→ **TASK STATEMENT**: Your answer must be an exact copy of the lines below, from the first through the one with "Patents (29, 2402)", with no pictures.

→ **DATA FOR ANALYSIS**:
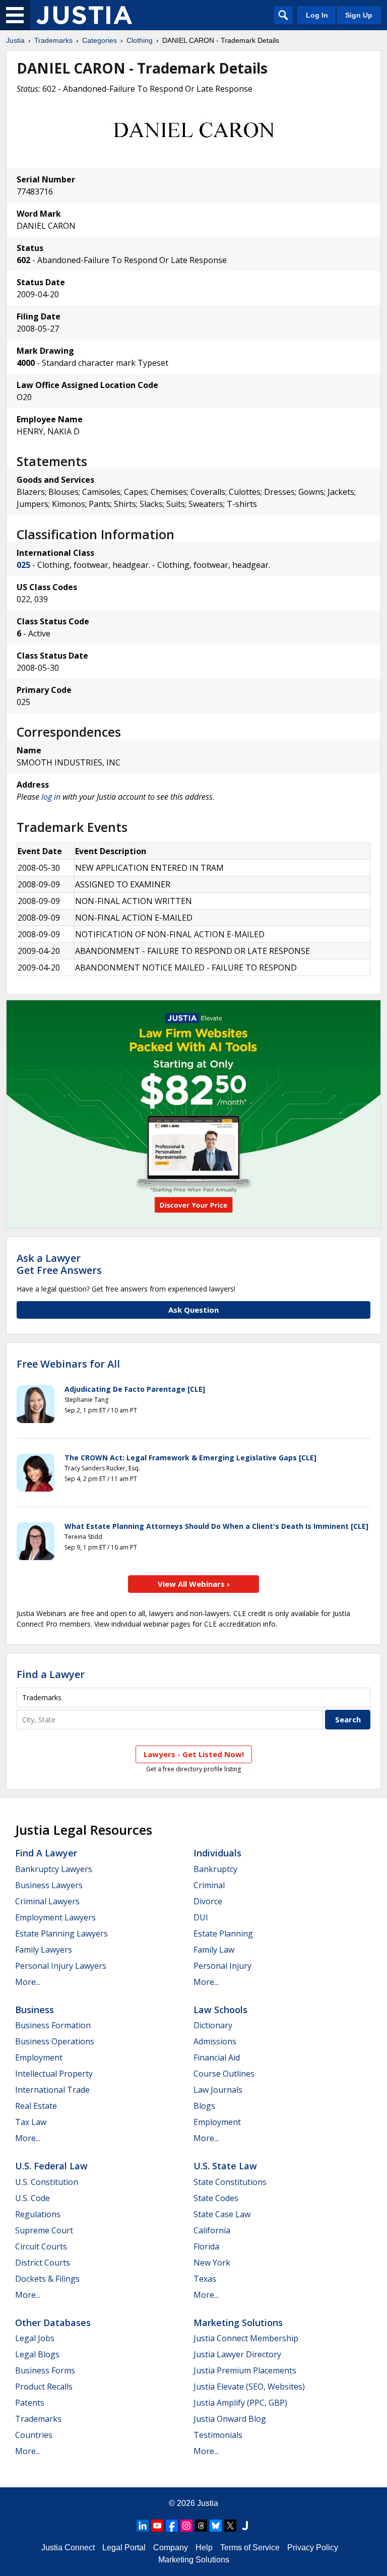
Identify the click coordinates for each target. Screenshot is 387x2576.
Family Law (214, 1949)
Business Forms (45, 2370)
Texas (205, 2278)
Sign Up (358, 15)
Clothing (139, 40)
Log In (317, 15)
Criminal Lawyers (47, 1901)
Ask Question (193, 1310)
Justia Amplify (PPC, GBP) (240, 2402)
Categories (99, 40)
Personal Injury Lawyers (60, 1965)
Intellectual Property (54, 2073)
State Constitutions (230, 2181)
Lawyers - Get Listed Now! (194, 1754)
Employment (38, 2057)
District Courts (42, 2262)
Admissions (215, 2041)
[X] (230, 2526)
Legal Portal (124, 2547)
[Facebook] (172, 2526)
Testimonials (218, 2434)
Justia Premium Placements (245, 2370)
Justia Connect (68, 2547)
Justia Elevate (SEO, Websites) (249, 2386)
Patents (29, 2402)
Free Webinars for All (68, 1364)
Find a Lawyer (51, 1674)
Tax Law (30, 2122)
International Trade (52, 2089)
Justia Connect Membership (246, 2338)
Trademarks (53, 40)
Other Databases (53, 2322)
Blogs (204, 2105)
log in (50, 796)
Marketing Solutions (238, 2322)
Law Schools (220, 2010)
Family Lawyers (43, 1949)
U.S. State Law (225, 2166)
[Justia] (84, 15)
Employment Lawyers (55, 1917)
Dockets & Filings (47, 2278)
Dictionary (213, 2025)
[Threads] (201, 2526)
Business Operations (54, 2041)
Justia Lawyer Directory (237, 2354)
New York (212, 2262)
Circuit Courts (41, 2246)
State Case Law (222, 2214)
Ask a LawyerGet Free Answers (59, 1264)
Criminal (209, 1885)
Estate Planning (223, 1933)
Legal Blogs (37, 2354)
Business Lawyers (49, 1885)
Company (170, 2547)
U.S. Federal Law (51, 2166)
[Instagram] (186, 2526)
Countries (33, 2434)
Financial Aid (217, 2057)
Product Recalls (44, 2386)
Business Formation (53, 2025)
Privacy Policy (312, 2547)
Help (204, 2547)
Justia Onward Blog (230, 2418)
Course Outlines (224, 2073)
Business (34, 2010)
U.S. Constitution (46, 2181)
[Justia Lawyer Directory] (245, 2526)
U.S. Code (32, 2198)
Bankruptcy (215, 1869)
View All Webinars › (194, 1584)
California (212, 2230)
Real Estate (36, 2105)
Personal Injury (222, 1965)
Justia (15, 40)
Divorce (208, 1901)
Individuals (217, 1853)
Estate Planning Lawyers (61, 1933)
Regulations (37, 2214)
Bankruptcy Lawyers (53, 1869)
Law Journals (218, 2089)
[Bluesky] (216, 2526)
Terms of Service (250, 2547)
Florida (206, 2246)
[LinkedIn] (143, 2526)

→ **ANSWER SPACE**:
Identify the click coordinates for each target. Screenshot is 387x2576.
Family Law (214, 1949)
Business Forms (45, 2370)
Texas (205, 2278)
Sign Up (358, 15)
Clothing (139, 40)
Log In (317, 15)
Criminal Lawyers (47, 1901)
Ask Question (193, 1310)
Justia Amplify (PPC, GBP) (240, 2402)
Categories (99, 40)
Personal Injury Lawyers (60, 1965)
Intellectual Property (54, 2073)
State Constitutions (230, 2181)
Lawyers - Get Listed Now! (194, 1754)
Employment (38, 2057)
District Courts (42, 2262)
Admissions (215, 2041)
[X] (230, 2526)
Legal Portal (124, 2547)
[Facebook] (172, 2526)
Testimonials (218, 2434)
Justia Premium Placements (245, 2370)
Justia Connect (68, 2547)
Justia Elevate (SEO, Websites) (249, 2386)
Patents (29, 2402)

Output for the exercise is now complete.